#### [Фрагмент текста]
##########
Или вариант куда более благополучный, можно даже сказать, триумфальный – мой давний персонаж Сергей Дягилев. Дягилев максимально способствовал этому «чему-то большему». Ему удалось стать связующим звеном между театром и живописью, оперой и балетом. Таков и Левкий Жевержеев, герой книги, которую я пишу сейчас. В отличие от Дягилева у него не было мировой славы, но его проекты, как и дягилевские, меняли культурный пейзаж. До революции Жевержеев был очень богат и все свои деньги тратил на собрание книг и картин. К тому же он вкладывался в будущее – поддерживал зарождающиеся новые течения. Одним из главных его достижений стало создание общества «Союз молодежи», в которое входили Филонов и Малевич, Матюшин и Наталья Гончарова. После революции у него возникли проблемы с коллекцией. Когда стало ясно, что национализация неизбежна, он придумал, как отдать коллекцию государству и в то же время с ней не расстаться. Жевержеев передал собрание в недавно созданный Театральный музей, а сам стал в нем помощником директора. Для человека, который прежде никому не подчинялся, это было непросто, но зато он уже не волновался за свои вещи. Прирожденный строитель и созидатель, теперь он создавал музей. Умер от голода на рабочем месте во время блокады…

Возможно, книга будет называться «Алфавит Жевержеева» – ведь она расскажет о человеке, который в своей жизни ничего не пропустил. Так же как нельзя отменить ни одну букву, так и ему удалось прожить жизнь до конца. На всех, самых неблагополучных для него, этапах он не ушел в тень, остался верен своей миссии. Так он поступал и в те годы, когда для него это было едва ли не блажью и удовольствием, и тогда, когда стало чуть ли не подвигом.

– Вы – автор «Нового литературного обозрения» («НЛО»). Поведайте историю отношений с этим издательством.
##########
#### [Задание 1]
Как называлось общество, созданное Жевержеевым, согласно тексту о Жевержееве?
#### [Задание 2]
Перепишите, пожалуйста, без изменений отрывок из текста о Жевержееве от слов "Возможно, книга будет" до слов "с этим издательством.".
#### [Задание 3]
Напишите продолжение текста о Жевержееве, начиная сразу после его последней фразы.
##########
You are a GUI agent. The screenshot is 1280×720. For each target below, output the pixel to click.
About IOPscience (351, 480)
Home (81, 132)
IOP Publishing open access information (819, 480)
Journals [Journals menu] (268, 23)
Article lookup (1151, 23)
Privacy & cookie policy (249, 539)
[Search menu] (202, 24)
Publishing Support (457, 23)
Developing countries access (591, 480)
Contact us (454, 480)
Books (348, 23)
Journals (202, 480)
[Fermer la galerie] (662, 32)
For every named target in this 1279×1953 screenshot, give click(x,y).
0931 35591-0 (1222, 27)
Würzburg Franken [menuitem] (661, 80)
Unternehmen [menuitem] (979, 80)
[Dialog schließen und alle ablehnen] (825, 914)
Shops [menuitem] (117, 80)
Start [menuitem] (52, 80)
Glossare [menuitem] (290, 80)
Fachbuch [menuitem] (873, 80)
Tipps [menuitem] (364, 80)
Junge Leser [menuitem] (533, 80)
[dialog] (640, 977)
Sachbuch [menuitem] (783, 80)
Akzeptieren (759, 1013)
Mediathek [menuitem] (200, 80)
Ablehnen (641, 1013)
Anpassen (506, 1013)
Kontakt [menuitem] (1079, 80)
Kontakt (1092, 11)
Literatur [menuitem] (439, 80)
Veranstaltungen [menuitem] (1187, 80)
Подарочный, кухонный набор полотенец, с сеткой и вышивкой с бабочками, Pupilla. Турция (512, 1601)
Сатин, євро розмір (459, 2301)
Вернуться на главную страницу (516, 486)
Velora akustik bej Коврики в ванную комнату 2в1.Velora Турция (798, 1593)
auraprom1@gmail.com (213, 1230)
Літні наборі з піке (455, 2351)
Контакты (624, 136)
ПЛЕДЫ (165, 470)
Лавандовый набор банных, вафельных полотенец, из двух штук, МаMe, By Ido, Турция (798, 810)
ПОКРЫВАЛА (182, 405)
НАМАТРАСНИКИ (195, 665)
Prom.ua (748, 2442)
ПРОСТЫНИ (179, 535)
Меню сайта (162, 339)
##########
#### [Поле ответа 1]
«Союз молодежи».

#### [Поле ответа 2]
Возможно, книга будет называться «Алфавит Жевержеева» – ведь она расскажет о человеке, который в своей жизни ничего не пропустил. Так же как нельзя отменить ни одну букву, так и ему удалось прожить жизнь до конца. На всех, самых неблагополучных для него, этапах он не ушел в тень, остался верен своей миссии. Так он поступал и в те годы, когда для него это было едва ли не блажью и удовольствием, и тогда, когда стало чуть ли не подвигом.

– Вы – автор «Нового литературного обозрения» («НЛО»). Поведайте историю отношений с этим издательством.

#### [Поле ответа 3]
– Каждому человеку должно повезти с близкими ему людьми. Родителями, женой, мужем, детьми. Литератору должно повезти еще с издательствами и с редакторами. За мою жизнь мне встречались хорошие издательства и редакторы, но «НЛО» принадлежит особое место. Уверен, что оно особое не только для его авторов, но и в жизни страны. Благодаря издаваемым тут книгам чуть ли не каждый месяц мы получаем «пищу для мозга». То, что мы не болеем авитаминозом, во многом связано с полезностью этой «пищи».

Среди книг «НЛО» выделяется серия «Очерки визуальности», которую курирует замечательный искусствовед Галина Ельшевская. Как вы уже поняли, я человек «промежуточный», избегающий чистоты жанра, а потому из шести моих книг только две вышли в «Очерках», а остальные в «Эссеистике и критике» и «Художественной серии». Редактором всех этих книг была Ельшевская. Думаю, что после почти 20 лет нашей совместной работы (первая моя книжка в «НЛО» вышла в 2006 году) я могу не скрывать своих чувств. Среди удач, которые были в моей жизни, эта встреча оказалась одной из важнейших.

Для любого творческого человека самое главное – быть понятым. Не только на уровне всей книги, но и каждой строчки. Ведь редактор – это человек, который вместе с тобой проходит путь от странице к странице, от абзаца к абзацу. Кажется, за все это время не было случая, чтобы мы с Ельшевской разошлись во мнениях. Если она что-то утверждает, то так оно и есть.

– 31 октября вам исполнится 70 лет. С каким чувством вы подошли к этому рубежу и какими ближайшими планами могли бы поделиться?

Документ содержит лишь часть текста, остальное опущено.